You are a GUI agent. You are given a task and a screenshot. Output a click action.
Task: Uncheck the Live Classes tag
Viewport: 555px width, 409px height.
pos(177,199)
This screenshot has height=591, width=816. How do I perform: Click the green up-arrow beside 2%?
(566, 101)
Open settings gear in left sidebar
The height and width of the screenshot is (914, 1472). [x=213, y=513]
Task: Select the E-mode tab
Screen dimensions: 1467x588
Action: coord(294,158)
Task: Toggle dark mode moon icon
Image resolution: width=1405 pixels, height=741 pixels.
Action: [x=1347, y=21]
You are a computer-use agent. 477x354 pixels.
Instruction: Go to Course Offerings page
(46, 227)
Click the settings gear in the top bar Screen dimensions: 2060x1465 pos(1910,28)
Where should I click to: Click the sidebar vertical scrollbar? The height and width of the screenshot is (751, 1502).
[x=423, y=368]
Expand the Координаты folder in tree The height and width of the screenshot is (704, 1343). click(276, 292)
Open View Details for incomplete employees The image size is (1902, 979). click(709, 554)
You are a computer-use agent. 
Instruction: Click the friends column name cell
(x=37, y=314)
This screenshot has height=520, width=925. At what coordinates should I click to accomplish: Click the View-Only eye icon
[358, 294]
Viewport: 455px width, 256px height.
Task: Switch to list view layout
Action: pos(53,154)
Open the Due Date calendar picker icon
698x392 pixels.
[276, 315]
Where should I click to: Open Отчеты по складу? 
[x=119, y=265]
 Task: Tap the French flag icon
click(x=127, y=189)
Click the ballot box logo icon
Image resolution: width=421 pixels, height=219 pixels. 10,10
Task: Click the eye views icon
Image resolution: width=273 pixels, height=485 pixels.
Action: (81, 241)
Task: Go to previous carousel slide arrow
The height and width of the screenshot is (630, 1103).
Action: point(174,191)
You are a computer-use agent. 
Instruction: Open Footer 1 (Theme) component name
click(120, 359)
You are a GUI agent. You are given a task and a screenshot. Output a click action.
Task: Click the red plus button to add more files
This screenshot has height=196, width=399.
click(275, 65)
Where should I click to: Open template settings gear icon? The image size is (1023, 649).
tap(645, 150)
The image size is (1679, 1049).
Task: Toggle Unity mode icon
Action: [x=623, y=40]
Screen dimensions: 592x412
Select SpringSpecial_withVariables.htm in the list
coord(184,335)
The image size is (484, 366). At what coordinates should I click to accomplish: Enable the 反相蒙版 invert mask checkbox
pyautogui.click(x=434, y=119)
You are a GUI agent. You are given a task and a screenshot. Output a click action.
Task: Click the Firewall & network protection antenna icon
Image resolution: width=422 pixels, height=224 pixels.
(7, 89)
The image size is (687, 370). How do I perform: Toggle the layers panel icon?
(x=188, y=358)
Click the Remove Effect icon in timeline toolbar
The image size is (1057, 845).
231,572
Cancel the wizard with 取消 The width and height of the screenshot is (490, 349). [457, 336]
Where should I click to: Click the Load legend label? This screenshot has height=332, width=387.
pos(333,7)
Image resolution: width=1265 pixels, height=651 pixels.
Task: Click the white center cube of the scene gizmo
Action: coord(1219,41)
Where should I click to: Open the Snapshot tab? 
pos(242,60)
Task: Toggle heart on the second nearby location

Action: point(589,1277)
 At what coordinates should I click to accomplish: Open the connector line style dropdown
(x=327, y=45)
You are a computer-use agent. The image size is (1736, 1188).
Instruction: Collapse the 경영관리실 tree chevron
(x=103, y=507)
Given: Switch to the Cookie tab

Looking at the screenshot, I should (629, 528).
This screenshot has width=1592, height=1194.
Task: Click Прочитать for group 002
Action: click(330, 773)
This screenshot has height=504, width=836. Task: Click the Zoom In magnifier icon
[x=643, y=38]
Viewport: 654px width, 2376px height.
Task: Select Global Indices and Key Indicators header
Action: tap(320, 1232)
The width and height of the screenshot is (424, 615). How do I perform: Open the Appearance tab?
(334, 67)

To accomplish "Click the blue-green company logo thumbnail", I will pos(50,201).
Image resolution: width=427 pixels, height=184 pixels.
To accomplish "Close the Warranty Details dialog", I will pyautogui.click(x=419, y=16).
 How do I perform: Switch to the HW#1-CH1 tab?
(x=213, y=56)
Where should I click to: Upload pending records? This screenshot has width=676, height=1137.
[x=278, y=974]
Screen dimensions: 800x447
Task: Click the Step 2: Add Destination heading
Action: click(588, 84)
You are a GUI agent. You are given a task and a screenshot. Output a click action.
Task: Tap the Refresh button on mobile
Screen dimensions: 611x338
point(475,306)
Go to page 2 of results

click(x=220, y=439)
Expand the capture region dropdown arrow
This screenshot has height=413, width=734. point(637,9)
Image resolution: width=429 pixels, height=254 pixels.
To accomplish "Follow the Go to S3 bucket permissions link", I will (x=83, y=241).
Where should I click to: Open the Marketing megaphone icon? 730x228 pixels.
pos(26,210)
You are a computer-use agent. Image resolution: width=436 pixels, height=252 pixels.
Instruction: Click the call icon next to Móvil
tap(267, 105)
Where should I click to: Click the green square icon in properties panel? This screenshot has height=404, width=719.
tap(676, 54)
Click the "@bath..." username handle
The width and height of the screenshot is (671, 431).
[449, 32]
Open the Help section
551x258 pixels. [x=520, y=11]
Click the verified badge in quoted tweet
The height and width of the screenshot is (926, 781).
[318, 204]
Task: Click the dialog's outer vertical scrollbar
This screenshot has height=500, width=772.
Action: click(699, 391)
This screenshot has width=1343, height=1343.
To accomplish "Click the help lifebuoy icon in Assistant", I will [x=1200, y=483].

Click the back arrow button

● Exercise directions
Gather every line of the records above that contains the string "arrow", matching case exactly, and copy each one out.

● Task output
This screenshot has height=591, width=816. How do I perform: Click the green up-arrow beside 2%?
Task: Go to previous carousel slide arrow
Expand the capture region dropdown arrow
Click the back arrow button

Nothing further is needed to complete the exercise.